When Britain made it known that it planned to hand the territory back to China in 1997, many residents scurried to obtain foreign passports and thousands relocated to other countries. Those who stuck it out, however, found new opportunities to expand their production facilities into the Mainland and have thrived. Today, the majority of manufacturing in jewelry, apparel, electronics, toys and hundreds of other products has left Hong Kong and moved to the Mainland, where there is a virtually limitless supply of cheap labor.

As recently as 15 to 20 years ago, the size of most Hong Kong jewelry factories was small. In fact, there were just a handful of manufacturers with 100 or more employees. Today, these big companies, as well as many smaller ones, employ hundreds — in some cases, thousands — of workers in a number of newly built industrial complexes just over the border on the Mainland. While the government has no definitive production figures, the great majority of Hong Kong’s jewelry manufacturing firms now have facilities on the Mainland, in neighboring Shenzhen and Guangdong.

JEWELRY CENTRAL

Previously, jewelry production was centered in an area called Hung Hom, a drab industrial part of the city where jewelry, apparel and many other consumer products were manufactured. Major suppliers such as Continental, Tse Sui Luen and Myer had large factories, as well as retail showrooms that they opened to tourists and the public. Today, while some of the showrooms are still open, production facilities have shrunk to just a handful of workers. Most of the work done now involves marketing, shipping, billing and auxiliary services.

At the very beginning of the “Back to China” boom, newly hired Mainland workers were entrusted with just the most basic of tasks: casting, diamond setting and polishing. The more precise work was still done in Hong Kong. But now, after more than a decade of experience, much of the more detailed work and the creation of important pieces is done in China rather than Hong Kong.

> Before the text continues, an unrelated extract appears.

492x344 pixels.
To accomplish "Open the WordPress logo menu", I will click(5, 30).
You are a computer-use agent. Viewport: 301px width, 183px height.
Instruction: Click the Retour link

Like New York — and many other world centers that have become too expensive for large-scale production — Hong Kong still is home to some of the country’s top artisans, who are employed in small workshops or on a freelance basis to jewelers. E & V Jewellery Ltd., a growing brand that specializes in intricate colored gemstone, diamond, crystal and porcelain combinations, does most of the work in its Mainland factory. Some of the finer designs that require more handwork, however, are still done in its small Hong Kong shop, says Vivian Chan, chief designer.

Another design firm that maintains a small workshop in Hong Kong is Baerjewels, known for innovative, one-of-a-kind pieces of diamonds, jade and pearls. Baer, which operates an upstairs boutique in Central and wholesales part of its production to a handful of upscale jewelers, says it is necessary to use top Hong Kong artisans for the meticulous handwork and finishing required for its jewelry.

NEW GENERATION

The new generation of jewelry manufacturers, such as Waddy Jewellery Group, established in 1988, has always used factories on the Mainland. “Our new factory has 500 workers and we expect to double in size this year,” says Parco Lam, senior sales manager. This fast-growing firm has a unique formula for product development and sales. Managers meet on a bimonthly basis to focus on specific product and merchandising needs for each of the company’s different markets, which include North America, the Middle East and Europe. The main products from Waddy include machine-made diamond jewelry with invisible settings and micropavé.

One of the giants in Hong Kong production, Continental Jewellery Co., moved its operation to the Mainland about 15 years ago, says Vicki Chan, general manager. “We still maintain a minimal workshop in Hong Kong, but most of our manufacturing, diamond cutting and design is done in our Mainland factory that employs 3,000 workers,” she says.

Goldiaq Creation Ltd. does “some manufacturing in Hong Kong, but the majority of work is done in China,” says Bronia Yip, managing director. Most of this company’s production is sold in Europe, and consists of colored gemstone jewelry accented with diamonds. Its newest products use brown and black diamonds that contrast with white diamonds and colored gemstones.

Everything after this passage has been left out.